INPUT MATERIAL:

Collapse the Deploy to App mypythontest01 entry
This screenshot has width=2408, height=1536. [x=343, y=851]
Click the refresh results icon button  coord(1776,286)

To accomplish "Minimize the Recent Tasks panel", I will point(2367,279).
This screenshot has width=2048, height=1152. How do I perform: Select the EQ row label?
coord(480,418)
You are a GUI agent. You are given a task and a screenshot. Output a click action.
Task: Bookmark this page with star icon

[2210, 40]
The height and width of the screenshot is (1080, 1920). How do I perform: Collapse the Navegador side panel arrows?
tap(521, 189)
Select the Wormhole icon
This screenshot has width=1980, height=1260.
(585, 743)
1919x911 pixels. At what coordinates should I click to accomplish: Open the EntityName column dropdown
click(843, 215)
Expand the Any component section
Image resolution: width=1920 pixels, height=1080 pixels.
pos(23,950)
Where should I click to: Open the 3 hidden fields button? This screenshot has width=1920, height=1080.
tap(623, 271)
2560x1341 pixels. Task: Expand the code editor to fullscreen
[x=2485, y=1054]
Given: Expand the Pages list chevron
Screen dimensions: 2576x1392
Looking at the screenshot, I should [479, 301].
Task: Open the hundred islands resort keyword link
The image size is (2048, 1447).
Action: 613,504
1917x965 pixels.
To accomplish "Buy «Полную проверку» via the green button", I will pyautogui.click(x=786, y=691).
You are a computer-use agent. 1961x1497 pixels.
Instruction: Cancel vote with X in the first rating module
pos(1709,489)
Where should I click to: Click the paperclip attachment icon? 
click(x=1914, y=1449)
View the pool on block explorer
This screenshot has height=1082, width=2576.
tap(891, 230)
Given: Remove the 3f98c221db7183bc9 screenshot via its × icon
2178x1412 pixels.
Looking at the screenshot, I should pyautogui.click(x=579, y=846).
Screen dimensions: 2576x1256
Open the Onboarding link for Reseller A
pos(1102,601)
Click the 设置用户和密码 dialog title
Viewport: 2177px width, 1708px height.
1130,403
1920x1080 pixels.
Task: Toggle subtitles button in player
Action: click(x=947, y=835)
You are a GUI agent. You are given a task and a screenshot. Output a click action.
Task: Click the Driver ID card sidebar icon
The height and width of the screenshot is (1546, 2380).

WHAT THIS TASK INVOLVES:
When the line with "2178x1412 pixels." is reached in the data above, start copying there, and copy each line exactly until the line with "Screen dimensions: 2576x1256" has been copied; copy nothing else.

EXERCISE RESPONSE:
2178x1412 pixels.
Looking at the screenshot, I should pyautogui.click(x=579, y=846).
Screen dimensions: 2576x1256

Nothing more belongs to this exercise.